# My brother's dog...



## steelcommander (Nov 11, 2005)

My brother has a lab that he got a little over a year ago and he takes her out pheasant hunting. Because it is her first year, she has some troubles, partly because my brother isn't the best dog trainer. When hunting, he cannot get her to go ahead of him. All she will do is follow behind him and step on his heels. Also, she has a very high ball-drive. That is her life. When you are not throwing a tennis ball to her, she whines constantly. The whining never stops. how do you get her to shut up?


----------



## taddy1340 (Dec 10, 2004)

In regards to her whining, your brother needs to work on her being steady and having her realize every retrieve isn't for her. If she has that much drive, he can stop retrieving and work on OB. If she's solid on "stay" he should throw dummies around her and pick them up to teach her patience. Once she's quiet, he can release her to the retrieve...hence the reward for being quiet and steady.


----------



## Dick Monson (Aug 12, 2002)

Has the dog ever been on it's own in the field with minimal restriction? Does it get exercised with minimal supervision-control? Might be no self confidence because it's never had a chance to learn on it's own away from the owner.


----------



## Bobm (Aug 26, 2003)

Dicks right, the dog is afraid either to go out on its own or has been so strictly trained to retrieve and stay until sent that its confused.

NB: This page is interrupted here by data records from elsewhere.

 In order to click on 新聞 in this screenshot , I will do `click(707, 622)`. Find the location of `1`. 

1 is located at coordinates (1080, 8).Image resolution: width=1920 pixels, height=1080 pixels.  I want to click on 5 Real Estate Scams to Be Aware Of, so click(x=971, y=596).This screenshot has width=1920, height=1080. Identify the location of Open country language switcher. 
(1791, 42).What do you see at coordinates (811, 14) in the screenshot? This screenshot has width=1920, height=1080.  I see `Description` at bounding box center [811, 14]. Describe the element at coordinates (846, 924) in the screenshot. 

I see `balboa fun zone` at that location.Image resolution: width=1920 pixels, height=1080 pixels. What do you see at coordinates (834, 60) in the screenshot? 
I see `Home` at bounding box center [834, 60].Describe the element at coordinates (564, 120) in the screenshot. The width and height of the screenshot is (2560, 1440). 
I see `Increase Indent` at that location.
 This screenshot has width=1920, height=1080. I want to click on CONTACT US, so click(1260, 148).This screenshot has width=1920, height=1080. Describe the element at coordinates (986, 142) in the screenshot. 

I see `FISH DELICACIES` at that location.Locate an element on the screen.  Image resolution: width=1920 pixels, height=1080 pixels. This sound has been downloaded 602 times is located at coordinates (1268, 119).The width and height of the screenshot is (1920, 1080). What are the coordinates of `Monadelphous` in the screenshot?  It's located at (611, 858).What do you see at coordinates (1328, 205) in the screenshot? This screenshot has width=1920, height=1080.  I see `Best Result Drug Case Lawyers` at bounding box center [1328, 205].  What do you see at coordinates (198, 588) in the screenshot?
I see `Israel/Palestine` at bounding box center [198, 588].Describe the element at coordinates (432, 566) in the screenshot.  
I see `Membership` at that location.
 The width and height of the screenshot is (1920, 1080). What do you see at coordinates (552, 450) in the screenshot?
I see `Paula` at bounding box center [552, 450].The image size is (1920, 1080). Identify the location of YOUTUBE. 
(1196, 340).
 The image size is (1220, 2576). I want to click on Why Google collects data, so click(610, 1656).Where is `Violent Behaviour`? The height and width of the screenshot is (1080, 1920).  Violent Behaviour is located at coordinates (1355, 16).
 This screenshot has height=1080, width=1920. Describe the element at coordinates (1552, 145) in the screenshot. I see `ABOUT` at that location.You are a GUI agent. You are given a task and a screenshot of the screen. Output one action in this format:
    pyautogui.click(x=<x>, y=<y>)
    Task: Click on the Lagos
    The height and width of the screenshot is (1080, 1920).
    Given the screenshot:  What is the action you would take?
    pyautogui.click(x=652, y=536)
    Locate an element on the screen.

When I trained labs if it was a dog thats going to hunt the uplands primarily, I would forgo the serious retriever training until they were ranging and quatering well. Some labs are hard to get to range if the order of training is reversed.

I would try to hunt it with another dog that is experienced at pheasants and not try to handle it just let it explore like you were starting a new pup.


----------



## tallgrasser (Nov 18, 2005)

I suggest getting that dog some pigeons with their feathers pulled on one wing, and put those birds down in a short grass field in front of the dog let the dog go after it. Let that dog realize that there's more to life then tennis balls. Then after you built some desire move to a field with taller grass and let the birds run off out of sight, release the dog and then let the dog find'em with it's nose. You need to build that desire.


----------